Jueves 09 de Mayo de 2019
En la ciudad funciona el Centro Científico Tecnológico Santa Fe (Conicet) que agrupa a cerca de veinte institutos, uno de ellos es el Instituto de Investigaciones en Catálisis y Petroquímica (Incape). Allí hay varias líneas de investigación que llevan adelante distintos grupos de científicos. A uno de ellos pertenece la investigadora Sonia Bocanegra, que tiene un proyecto desfinanciado hace dos años sobre catalizadores para petroquímica, donde utiliza derivados de la destilación de petróleo liviano para transformarlo en la producción de plásticos, alcoholes y aditivos para combustibles.
Bocanegra le explica a UNO Santa Fe sobre Incape: "Tenemos un proyecto institucional que es aprovechamiento de la biomasa de todos los desechos vegetales como puede ser descarte de zanahorias, los rastrojos después de las cosechas, para producción, entre muchas cosas, de biocombustibles y sus derivados.
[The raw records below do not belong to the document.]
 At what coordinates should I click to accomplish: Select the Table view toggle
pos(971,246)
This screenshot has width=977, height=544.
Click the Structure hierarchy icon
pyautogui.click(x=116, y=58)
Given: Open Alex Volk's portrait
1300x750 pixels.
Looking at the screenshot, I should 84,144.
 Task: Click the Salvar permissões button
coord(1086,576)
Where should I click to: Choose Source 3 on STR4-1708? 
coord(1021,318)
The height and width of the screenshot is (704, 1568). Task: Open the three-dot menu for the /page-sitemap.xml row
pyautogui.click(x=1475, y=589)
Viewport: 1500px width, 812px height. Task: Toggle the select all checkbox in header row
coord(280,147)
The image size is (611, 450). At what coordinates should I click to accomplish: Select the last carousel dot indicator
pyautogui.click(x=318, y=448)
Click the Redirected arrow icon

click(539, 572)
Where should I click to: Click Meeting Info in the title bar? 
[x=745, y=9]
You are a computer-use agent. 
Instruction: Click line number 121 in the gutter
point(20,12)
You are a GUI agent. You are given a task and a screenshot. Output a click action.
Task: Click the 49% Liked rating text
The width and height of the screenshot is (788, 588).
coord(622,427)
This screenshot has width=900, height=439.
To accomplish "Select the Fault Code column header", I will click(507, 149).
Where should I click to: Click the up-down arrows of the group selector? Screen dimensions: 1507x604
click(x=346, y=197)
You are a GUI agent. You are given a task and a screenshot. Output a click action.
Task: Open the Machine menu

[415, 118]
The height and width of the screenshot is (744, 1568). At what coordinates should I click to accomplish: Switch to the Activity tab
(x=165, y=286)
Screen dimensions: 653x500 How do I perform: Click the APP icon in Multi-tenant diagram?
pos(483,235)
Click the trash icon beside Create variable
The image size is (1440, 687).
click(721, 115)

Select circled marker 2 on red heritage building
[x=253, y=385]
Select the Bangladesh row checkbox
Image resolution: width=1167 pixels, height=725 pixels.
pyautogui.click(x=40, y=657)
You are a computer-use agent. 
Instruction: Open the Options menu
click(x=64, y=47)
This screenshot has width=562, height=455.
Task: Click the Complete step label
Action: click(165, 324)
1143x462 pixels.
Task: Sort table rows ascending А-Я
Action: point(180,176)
En mi caso, tenía hasta el 2016 un proyecto que era financiado por el Conicet, y en 2017 me presenté para seguir con ese mismo tema y fue aprobado para que continúe. Pero hasta hoy, 2019, no recibí ningún aporte".
Al ser consultada en cómo afecta a todo su grupo no tener presupuesto para su línea de investigación, la científica describió: "La consecuencia es que está paralizada en este momento, porque no puedo comprar reactivos ni pagar análisis, ni gases que usamos para las reacciones. En este momento estoy colaborando con otras líneas del Incape que sí tienen financiamiento pero en la mía no puedo avanzar", lamentó.
Y agregó que para la ciencia significa que todos los desarrollos y mejoras tecnológicas que se podían aportar a la realidad local están frenadas: "Es una lástima porque el fin es aprovechar toda la biomasa procedente de la producción agropecuaria y agrícola santafesina para utilizarla en hacer biocombustibles u otras sustancias de alto valor. Al principio del proyecto recibimos un poco de dinero y ahora ya no queda más así que eso queda detenido. Incluso había empresas interesadas en aplicarlas pero no van a poder acceder porque el proyecto no puede avanzar".
Al mismo tiempo reveló que no es la única científica que se encuentra en esta situación en ese instituto: "Hay por lo menos cinco personas que están en la misma situación, que no tienen financiamiento. En nuestro grupo hay dos líneas vigentes más el proyecto institucional". Y describió que en el último "todavía queda algo de plata pero poco", y que en una de las líneas mencionadas hay dinero disponible pero escaso y en la restante ya no queda nada.
En este sentido, relató las situaciones en las que se ven envueltos en la urgencia de continuar con su labor profesional: "A veces recurrimos al trueque entre grupos para poder seguir haciendo investigación. Por ejemplo, yo necesito un reactivo que no puedo comprar porque no tengo plata y otro necesita ocupar un equipo que yo tengo, entonces, hacemos un intercambio. Tratamos de arreglarnos de esa forma. Es todo a remar y ver de seguir sacando de donde no se puede. Afortunadamente con el financiamiento que recibimos años anteriores nosotros hicimos stock de algunos productos entonces todavía contamos con algunas cosas pero no sabemos cuánto van a durar".
"Muchas veces uno necesita comprar equipos para poder trabajar entonces pone su tarjeta de crédito y decide esperar que llegue la plata del proyecto, pero después hay diferencias. Casi todos los insumos que usamos son importados y con el dólar terminás perdiendo plata. Para los congresos no hay plata, si quiero ir a uno me lo pago yo", apuntó Bocanegra.
Por último, comentó que sumado a los bajos salarios, las demoras en la resolución de paritarias y la inestabilidad laboral que enfrenta el sector, hay otro problema: el del financiamiento de los institutos. Argumenta que este año recibieron en Incape solo "el 40 por ciento del presupuesto solicitado. Por lo cual para pagar el teléfono, los envíos postales, el papel higiénico se complica, y en eso también están recortando mucho. El financiamiento también está cortado desde el punto de vista del mantenimiento de los edificios de ciencia y técnica. Es como una bola de nieve, va empeorando".